(Beginning of Text)

Troubled Merck shrugs off fresh doubts about late-stage heart drug

Merck's ($MRK) experimental anacetrapib is one of those massively expensive lottery programs that can spur dreams of huge revenue streams. But the risks are so extraordinary that top analysts often refuse to even speculate on a peak sales estimate. And now there's a new risk element to the drug that is spurring some fresh concern about its prospects in the clinic.

Forbes' veteran pharma scribe Matthew Herper picked up on a report in the American Journal of Cardiology covering a study which demonstrated that the drug has a remarkable ability to linger in the system long after patients stop taking it. Three months after they stopped taking the drug daily, anacetrapib was found at a level of 40%. In 30 patients, the drug was detectable four years after they stopped taking the cholesterol medicine.

Merck is running a huge study on this drug that won't read out until 2017. But after Pfizer ($PFE) and Roche ($RHHBY) tried and failed with their own CETP programs for cholesterol--torcetrapib and dalcetrapib, also designed to boost HDL and reduce the risk of cardiovascular events--there's a significant amount of skepticism that Merck can succeed after those ambitious efforts collapsed. And if the drug is linked to any adverse events, evidence that it lingers in the system would inevitably raise serious concerns among regulators about the potential risk for a large patient population--reducing the chances of an approval.

(End of Text)
(Beginning of The data)

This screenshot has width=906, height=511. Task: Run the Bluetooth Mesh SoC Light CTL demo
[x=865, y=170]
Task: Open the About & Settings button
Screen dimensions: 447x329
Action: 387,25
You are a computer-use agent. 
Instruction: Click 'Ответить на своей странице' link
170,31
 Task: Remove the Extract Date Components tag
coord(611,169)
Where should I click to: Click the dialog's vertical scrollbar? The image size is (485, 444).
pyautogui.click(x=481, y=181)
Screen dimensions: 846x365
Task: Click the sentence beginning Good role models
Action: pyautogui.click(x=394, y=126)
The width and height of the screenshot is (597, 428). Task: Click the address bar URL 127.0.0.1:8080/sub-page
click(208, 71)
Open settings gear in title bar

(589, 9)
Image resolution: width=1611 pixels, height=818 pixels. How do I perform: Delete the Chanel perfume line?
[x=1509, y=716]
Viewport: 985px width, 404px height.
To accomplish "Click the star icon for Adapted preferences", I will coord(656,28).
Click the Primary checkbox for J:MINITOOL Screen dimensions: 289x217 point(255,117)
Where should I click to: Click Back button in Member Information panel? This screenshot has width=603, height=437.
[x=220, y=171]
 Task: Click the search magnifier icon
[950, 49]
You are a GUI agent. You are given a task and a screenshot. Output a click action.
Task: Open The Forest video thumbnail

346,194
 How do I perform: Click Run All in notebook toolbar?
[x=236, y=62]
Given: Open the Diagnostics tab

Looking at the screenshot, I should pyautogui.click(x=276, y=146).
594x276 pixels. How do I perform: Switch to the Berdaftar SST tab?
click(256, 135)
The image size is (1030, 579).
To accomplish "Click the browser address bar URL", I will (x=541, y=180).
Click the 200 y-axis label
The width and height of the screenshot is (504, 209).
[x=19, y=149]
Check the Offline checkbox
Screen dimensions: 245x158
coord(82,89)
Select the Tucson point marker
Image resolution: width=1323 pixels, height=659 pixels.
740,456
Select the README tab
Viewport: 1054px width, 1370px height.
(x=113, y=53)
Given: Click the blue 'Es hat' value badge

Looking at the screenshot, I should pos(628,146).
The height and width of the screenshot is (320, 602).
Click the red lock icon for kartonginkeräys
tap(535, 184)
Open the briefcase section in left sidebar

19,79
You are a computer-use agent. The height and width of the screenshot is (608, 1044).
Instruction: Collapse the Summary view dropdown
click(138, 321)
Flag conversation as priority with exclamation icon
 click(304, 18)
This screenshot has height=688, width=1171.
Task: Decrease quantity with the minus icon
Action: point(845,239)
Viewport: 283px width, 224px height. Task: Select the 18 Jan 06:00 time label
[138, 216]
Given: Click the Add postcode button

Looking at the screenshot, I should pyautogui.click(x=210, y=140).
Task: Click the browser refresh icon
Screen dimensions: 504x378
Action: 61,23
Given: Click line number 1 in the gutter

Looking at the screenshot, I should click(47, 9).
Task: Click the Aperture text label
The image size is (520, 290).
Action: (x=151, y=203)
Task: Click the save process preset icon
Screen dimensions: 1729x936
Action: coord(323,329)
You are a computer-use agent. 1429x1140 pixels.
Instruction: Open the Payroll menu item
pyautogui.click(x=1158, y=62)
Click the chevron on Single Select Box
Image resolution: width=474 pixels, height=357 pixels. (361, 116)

(End of The data)

Problems to solve ->
1. Answer these questions using the article on Merck's anacetrapib:
(a) Which journal published the report that Matthew Herper picked up on?
(b) In how many patients was the drug still detectable four years after they stopped taking it?
(c) In what year will Merck's huge study on the drug read out?
2. Write the next part of the article on Merck's anacetrapib, continuing from its final sentence.

Expected responses ->
1.
(a) The American Journal of Cardiology.
(b) 30 patients.
(c) 2017.

2.
Herper gets both sides of the issue in his story.

"It is always an issue if the drug hangs around to cause potential adverse safety events," Sanjay Kaul, director of the Vascular Physiology and Thrombosis Research Laboratory at the Burns and Allen Research Institute at Cedars-Sinai Medical Center, tells Herper.

"A drug would have to be known to be incredibly safe before you would be willing to have it hang around in your body for years," notes Harlan Krumholz, the Harold H. Hines Jr. Professor of Medicine at Yale Medical School and a Forbes contributor.

On the other hand:

"If the drug turns out to have significant benefits in reducing CV events and has a satisfactory safety profile this wouldn't keep it from being accepted or approved," Antonio M. Gotto, the dean emeritus at Weill Medical College of Cornell University and the lead investigator of the Merck study, tells Forbes.

Merck says the data aren't causing any internal fretting about the drug's commercial or regulatory prospects.

"It would be premature to speculate on any potential regulatory/commercial implications that may arise from the results of this small substudy," a company spokesperson tells FierceBiotech. "As you know, the clinical program for anacetrapib is proceeding."

Merck was essentially forced into announcing a major reorganization of its R&D division after experiencing a litany of setbacks in its late-stage pipeline. Finding another cloud drifting over a high-risk, Hail Mary R&D program will just create more unease among investors looking for some reassurance that the company can get back on track and successfully develop new products to help fight back against an onslaught of generic competition. It also could add some collateral damage for Eli Lilly ($LLY), which has its own CETP effort still in the pipeline--and faces its own chorus of R&D critics.